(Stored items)
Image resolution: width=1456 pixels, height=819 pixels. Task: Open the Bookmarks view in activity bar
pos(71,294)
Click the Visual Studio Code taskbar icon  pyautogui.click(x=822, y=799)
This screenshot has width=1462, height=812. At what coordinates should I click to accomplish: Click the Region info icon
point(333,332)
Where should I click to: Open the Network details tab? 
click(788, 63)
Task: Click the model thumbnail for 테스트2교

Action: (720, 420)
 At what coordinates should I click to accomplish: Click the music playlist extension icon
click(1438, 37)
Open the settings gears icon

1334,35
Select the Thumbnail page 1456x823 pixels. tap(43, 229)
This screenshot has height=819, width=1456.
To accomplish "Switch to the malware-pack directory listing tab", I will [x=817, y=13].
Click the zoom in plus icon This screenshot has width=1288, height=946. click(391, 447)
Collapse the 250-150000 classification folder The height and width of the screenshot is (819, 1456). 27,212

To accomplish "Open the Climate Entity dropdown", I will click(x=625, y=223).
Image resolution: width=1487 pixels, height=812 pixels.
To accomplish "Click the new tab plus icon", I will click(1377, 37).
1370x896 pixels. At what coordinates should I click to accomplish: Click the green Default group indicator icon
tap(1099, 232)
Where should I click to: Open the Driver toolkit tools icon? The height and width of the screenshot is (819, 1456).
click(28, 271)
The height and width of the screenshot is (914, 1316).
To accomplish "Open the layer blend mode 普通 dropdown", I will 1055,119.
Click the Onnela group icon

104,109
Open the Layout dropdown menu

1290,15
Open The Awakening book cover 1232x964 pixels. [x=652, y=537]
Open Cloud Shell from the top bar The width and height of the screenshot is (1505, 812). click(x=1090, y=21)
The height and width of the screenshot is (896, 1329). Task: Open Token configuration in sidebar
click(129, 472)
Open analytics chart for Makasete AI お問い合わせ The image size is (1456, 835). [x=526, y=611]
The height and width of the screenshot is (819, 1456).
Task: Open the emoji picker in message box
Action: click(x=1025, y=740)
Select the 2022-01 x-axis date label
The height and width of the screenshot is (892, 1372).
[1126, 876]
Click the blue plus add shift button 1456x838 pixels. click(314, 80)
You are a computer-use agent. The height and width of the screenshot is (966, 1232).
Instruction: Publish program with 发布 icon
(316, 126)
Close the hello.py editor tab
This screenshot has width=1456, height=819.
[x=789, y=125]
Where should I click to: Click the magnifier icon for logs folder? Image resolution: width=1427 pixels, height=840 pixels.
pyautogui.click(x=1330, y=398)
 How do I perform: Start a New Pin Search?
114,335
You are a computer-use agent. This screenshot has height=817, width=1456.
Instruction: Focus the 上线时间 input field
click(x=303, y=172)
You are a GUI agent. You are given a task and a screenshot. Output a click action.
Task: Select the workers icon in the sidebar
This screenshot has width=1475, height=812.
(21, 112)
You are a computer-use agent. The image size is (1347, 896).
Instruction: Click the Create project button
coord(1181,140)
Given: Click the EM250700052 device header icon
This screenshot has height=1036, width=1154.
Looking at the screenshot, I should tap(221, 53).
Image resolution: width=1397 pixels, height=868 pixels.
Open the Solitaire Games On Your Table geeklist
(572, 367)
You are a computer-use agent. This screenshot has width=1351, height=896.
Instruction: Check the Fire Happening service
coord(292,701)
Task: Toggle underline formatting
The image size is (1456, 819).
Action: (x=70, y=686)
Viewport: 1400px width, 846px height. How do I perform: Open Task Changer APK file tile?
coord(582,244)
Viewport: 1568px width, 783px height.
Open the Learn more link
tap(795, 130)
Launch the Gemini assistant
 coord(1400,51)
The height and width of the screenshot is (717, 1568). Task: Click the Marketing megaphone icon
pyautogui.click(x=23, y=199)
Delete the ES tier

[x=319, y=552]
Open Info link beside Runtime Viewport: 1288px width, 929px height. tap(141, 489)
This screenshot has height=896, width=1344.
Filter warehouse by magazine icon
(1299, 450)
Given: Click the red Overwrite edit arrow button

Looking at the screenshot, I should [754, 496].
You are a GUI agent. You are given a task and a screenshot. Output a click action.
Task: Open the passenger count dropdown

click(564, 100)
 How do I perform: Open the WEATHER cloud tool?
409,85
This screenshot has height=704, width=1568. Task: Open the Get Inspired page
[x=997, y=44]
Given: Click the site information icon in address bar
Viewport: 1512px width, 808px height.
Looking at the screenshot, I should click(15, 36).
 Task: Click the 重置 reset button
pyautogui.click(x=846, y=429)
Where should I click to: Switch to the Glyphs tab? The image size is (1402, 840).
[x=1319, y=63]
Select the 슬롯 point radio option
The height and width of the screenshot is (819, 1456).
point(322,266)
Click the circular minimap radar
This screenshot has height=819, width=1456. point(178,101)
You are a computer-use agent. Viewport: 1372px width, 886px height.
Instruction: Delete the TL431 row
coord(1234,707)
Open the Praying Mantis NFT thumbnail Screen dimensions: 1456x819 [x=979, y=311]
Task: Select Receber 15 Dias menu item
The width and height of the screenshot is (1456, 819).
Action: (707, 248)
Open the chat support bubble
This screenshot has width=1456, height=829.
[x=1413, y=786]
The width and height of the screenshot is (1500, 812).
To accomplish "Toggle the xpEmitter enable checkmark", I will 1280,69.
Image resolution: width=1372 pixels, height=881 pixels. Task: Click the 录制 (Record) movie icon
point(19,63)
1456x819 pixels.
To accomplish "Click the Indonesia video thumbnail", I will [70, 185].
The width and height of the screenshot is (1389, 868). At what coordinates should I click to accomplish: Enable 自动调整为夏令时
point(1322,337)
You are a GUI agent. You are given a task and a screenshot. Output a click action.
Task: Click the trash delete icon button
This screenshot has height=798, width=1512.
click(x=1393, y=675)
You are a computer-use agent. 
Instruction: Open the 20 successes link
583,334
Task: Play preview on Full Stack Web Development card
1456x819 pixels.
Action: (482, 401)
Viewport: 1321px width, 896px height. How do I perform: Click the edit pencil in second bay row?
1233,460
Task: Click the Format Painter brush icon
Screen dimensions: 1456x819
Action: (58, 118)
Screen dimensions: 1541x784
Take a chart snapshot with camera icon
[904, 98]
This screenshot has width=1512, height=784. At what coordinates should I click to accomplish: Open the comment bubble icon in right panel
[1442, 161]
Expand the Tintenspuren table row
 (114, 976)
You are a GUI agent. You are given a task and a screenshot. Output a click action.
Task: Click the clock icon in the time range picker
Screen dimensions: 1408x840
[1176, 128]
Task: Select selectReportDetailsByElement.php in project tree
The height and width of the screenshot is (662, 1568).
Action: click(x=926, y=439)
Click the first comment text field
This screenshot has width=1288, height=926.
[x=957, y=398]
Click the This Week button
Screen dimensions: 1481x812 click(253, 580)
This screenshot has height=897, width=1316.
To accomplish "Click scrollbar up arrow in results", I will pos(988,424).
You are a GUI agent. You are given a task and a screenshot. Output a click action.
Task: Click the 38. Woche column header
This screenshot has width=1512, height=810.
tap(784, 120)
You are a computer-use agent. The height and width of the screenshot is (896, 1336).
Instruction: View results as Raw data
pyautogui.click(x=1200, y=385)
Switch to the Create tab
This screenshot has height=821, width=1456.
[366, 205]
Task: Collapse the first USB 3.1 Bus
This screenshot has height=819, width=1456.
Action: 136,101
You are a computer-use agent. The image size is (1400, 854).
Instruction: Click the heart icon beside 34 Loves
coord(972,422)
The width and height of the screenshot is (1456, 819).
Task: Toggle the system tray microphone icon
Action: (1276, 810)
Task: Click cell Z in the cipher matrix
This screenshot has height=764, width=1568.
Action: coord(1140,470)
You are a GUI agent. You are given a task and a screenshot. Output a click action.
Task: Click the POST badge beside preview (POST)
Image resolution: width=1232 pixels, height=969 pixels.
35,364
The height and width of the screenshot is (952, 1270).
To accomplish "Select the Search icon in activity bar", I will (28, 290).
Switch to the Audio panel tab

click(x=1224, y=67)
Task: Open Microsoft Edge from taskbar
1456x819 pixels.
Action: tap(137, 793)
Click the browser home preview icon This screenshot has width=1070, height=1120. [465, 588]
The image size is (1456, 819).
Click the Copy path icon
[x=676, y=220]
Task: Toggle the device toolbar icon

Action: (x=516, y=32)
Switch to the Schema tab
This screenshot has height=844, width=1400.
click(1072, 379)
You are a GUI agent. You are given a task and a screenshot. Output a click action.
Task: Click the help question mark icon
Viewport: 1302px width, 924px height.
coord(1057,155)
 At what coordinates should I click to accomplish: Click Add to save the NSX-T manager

Your goal. Would you please reproduce the records above exactly, only from their first line through the line holding "Click the zoom", with both ends included?

Exercise solution.
Image resolution: width=1456 pixels, height=819 pixels. Task: Open the Bookmarks view in activity bar
pos(71,294)
Click the Visual Studio Code taskbar icon  pyautogui.click(x=822, y=799)
This screenshot has width=1462, height=812. At what coordinates should I click to accomplish: Click the Region info icon
point(333,332)
Where should I click to: Open the Network details tab? 
click(788, 63)
Task: Click the model thumbnail for 테스트2교

Action: (720, 420)
 At what coordinates should I click to accomplish: Click the music playlist extension icon
click(1438, 37)
Open the settings gears icon

1334,35
Select the Thumbnail page 1456x823 pixels. tap(43, 229)
This screenshot has height=819, width=1456.
To accomplish "Switch to the malware-pack directory listing tab", I will [x=817, y=13].
Click the zoom in plus icon This screenshot has width=1288, height=946. click(391, 447)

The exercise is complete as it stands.